[About this exercise]: The response should be the lines of the data, starting at the first and ending at the one that contains "Toggle page preview", copied without change.

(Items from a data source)
══════════

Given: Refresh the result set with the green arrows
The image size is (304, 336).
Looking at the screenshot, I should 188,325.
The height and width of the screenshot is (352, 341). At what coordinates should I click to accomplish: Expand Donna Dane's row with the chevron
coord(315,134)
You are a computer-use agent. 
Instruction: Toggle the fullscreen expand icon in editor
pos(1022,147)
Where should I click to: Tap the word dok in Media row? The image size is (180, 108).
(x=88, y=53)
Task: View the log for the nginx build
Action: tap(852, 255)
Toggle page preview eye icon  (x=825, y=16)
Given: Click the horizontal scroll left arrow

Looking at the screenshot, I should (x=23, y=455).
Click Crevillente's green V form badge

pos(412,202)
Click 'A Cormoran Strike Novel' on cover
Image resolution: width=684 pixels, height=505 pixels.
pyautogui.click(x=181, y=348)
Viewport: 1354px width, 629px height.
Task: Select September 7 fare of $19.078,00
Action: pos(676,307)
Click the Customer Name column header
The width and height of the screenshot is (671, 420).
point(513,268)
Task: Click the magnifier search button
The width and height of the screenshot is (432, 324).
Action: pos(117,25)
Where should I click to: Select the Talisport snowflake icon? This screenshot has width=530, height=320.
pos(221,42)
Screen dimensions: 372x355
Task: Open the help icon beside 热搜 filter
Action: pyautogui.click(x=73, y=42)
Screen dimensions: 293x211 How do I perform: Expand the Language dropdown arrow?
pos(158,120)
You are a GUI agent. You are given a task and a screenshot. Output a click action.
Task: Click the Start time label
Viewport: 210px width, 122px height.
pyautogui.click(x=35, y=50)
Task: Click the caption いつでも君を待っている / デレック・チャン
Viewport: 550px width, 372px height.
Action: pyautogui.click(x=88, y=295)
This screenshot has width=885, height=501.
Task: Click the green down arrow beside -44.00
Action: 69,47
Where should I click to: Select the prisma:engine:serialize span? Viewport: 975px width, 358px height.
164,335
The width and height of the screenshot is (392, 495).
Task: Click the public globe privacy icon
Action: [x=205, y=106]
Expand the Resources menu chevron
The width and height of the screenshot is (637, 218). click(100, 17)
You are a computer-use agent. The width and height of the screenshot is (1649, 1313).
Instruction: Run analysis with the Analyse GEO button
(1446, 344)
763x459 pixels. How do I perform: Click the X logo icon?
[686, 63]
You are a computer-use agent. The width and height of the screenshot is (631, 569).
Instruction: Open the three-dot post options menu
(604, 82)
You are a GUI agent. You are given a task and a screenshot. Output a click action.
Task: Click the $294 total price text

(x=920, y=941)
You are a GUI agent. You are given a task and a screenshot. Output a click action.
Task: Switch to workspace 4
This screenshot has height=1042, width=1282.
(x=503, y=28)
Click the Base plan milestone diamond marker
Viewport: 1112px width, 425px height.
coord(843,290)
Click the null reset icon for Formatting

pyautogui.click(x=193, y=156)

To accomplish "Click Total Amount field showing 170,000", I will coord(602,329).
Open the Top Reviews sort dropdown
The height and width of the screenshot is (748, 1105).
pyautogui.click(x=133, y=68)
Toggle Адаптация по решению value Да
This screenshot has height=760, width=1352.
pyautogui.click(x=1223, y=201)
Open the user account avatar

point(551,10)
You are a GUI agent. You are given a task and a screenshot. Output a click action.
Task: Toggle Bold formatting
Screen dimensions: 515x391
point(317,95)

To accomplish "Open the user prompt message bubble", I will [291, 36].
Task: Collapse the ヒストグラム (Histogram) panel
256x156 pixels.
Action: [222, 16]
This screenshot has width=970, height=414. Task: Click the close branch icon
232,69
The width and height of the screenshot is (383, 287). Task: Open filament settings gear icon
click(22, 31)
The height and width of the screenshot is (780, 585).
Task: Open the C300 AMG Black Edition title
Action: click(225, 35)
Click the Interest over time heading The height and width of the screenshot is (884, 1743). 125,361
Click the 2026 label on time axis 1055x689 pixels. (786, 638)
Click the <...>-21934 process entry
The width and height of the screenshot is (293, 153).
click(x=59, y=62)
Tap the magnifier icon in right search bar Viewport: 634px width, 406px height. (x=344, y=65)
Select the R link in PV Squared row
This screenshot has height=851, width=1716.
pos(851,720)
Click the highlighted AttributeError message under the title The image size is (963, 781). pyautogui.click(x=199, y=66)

══════════

[Answer section]:
Given: Refresh the result set with the green arrows
The image size is (304, 336).
Looking at the screenshot, I should 188,325.
The height and width of the screenshot is (352, 341). At what coordinates should I click to accomplish: Expand Donna Dane's row with the chevron
coord(315,134)
You are a computer-use agent. 
Instruction: Toggle the fullscreen expand icon in editor
pos(1022,147)
Where should I click to: Tap the word dok in Media row? The image size is (180, 108).
(x=88, y=53)
Task: View the log for the nginx build
Action: tap(852, 255)
Toggle page preview eye icon  (x=825, y=16)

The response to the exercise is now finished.